═══ SUPPLIED RECORDS ═══
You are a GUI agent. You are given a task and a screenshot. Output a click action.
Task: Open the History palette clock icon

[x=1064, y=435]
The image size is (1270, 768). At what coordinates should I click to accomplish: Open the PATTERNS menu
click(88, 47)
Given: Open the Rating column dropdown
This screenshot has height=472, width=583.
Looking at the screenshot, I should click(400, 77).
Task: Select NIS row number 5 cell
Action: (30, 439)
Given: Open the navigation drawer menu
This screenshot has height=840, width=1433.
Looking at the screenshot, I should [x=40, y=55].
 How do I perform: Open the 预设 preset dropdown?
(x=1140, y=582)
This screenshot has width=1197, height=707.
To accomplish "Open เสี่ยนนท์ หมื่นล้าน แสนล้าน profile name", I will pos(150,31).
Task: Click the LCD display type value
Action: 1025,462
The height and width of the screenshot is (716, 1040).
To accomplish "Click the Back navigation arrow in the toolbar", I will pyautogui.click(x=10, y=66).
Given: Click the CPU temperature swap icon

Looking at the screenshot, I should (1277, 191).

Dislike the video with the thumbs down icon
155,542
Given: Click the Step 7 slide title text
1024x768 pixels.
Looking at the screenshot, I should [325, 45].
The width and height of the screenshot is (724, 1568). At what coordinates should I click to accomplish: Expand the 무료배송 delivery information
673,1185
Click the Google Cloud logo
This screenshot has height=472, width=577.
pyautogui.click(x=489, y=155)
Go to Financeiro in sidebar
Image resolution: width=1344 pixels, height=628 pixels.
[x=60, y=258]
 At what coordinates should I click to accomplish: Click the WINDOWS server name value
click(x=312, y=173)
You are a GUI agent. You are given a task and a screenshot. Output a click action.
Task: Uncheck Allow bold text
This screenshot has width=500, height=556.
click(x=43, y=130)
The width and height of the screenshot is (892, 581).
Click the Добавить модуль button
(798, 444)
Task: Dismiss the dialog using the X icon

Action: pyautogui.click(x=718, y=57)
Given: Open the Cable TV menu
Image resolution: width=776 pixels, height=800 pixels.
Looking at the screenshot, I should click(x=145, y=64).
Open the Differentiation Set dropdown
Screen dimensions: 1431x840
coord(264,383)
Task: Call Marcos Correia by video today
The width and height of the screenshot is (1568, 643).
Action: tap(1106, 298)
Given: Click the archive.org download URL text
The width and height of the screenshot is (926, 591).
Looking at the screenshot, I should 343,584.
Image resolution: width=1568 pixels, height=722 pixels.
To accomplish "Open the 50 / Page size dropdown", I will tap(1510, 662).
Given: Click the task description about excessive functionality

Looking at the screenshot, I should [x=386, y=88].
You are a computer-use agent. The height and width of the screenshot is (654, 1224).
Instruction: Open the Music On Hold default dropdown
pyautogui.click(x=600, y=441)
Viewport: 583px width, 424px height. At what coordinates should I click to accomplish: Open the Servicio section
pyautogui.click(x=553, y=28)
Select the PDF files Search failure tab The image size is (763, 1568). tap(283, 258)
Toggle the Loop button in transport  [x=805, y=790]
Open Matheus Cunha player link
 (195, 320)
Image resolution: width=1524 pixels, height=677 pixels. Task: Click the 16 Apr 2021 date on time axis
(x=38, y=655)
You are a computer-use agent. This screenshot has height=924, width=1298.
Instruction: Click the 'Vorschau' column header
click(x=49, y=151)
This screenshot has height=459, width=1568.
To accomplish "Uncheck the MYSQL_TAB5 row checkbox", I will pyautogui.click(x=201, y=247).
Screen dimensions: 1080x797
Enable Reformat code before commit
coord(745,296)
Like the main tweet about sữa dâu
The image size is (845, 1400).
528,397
═══
WHAT THE EXERCISE ASKS: Restate every record word for word.

RESULT:
You are a GUI agent. You are given a task and a screenshot. Output a click action.
Task: Open the History palette clock icon

[x=1064, y=435]
The image size is (1270, 768). At what coordinates should I click to accomplish: Open the PATTERNS menu
click(88, 47)
Given: Open the Rating column dropdown
This screenshot has height=472, width=583.
Looking at the screenshot, I should click(400, 77).
Task: Select NIS row number 5 cell
Action: (30, 439)
Given: Open the navigation drawer menu
This screenshot has height=840, width=1433.
Looking at the screenshot, I should [x=40, y=55].
 How do I perform: Open the 预设 preset dropdown?
(x=1140, y=582)
This screenshot has width=1197, height=707.
To accomplish "Open เสี่ยนนท์ หมื่นล้าน แสนล้าน profile name", I will pos(150,31).
Task: Click the LCD display type value
Action: 1025,462
The height and width of the screenshot is (716, 1040).
To accomplish "Click the Back navigation arrow in the toolbar", I will pyautogui.click(x=10, y=66).
Given: Click the CPU temperature swap icon

Looking at the screenshot, I should (1277, 191).

Dislike the video with the thumbs down icon
155,542
Given: Click the Step 7 slide title text
1024x768 pixels.
Looking at the screenshot, I should [325, 45].
The width and height of the screenshot is (724, 1568). At what coordinates should I click to accomplish: Expand the 무료배송 delivery information
673,1185
Click the Google Cloud logo
This screenshot has height=472, width=577.
pyautogui.click(x=489, y=155)
Go to Financeiro in sidebar
Image resolution: width=1344 pixels, height=628 pixels.
[x=60, y=258]
 At what coordinates should I click to accomplish: Click the WINDOWS server name value
click(x=312, y=173)
You are a GUI agent. You are given a task and a screenshot. Output a click action.
Task: Uncheck Allow bold text
This screenshot has width=500, height=556.
click(x=43, y=130)
The width and height of the screenshot is (892, 581).
Click the Добавить модуль button
(798, 444)
Task: Dismiss the dialog using the X icon

Action: pyautogui.click(x=718, y=57)
Given: Open the Cable TV menu
Image resolution: width=776 pixels, height=800 pixels.
Looking at the screenshot, I should click(x=145, y=64).
Open the Differentiation Set dropdown
Screen dimensions: 1431x840
coord(264,383)
Task: Call Marcos Correia by video today
The width and height of the screenshot is (1568, 643).
Action: tap(1106, 298)
Given: Click the archive.org download URL text
The width and height of the screenshot is (926, 591).
Looking at the screenshot, I should 343,584.
Image resolution: width=1568 pixels, height=722 pixels.
To accomplish "Open the 50 / Page size dropdown", I will tap(1510, 662).
Given: Click the task description about excessive functionality

Looking at the screenshot, I should [x=386, y=88].
You are a computer-use agent. The height and width of the screenshot is (654, 1224).
Instruction: Open the Music On Hold default dropdown
pyautogui.click(x=600, y=441)
Viewport: 583px width, 424px height. At what coordinates should I click to accomplish: Open the Servicio section
pyautogui.click(x=553, y=28)
Select the PDF files Search failure tab The image size is (763, 1568). tap(283, 258)
Toggle the Loop button in transport  [x=805, y=790]
Open Matheus Cunha player link
 (195, 320)
Image resolution: width=1524 pixels, height=677 pixels. Task: Click the 16 Apr 2021 date on time axis
(x=38, y=655)
You are a computer-use agent. This screenshot has height=924, width=1298.
Instruction: Click the 'Vorschau' column header
click(x=49, y=151)
This screenshot has height=459, width=1568.
To accomplish "Uncheck the MYSQL_TAB5 row checkbox", I will pyautogui.click(x=201, y=247).
Screen dimensions: 1080x797
Enable Reformat code before commit
coord(745,296)
Like the main tweet about sữa dâu
The image size is (845, 1400).
528,397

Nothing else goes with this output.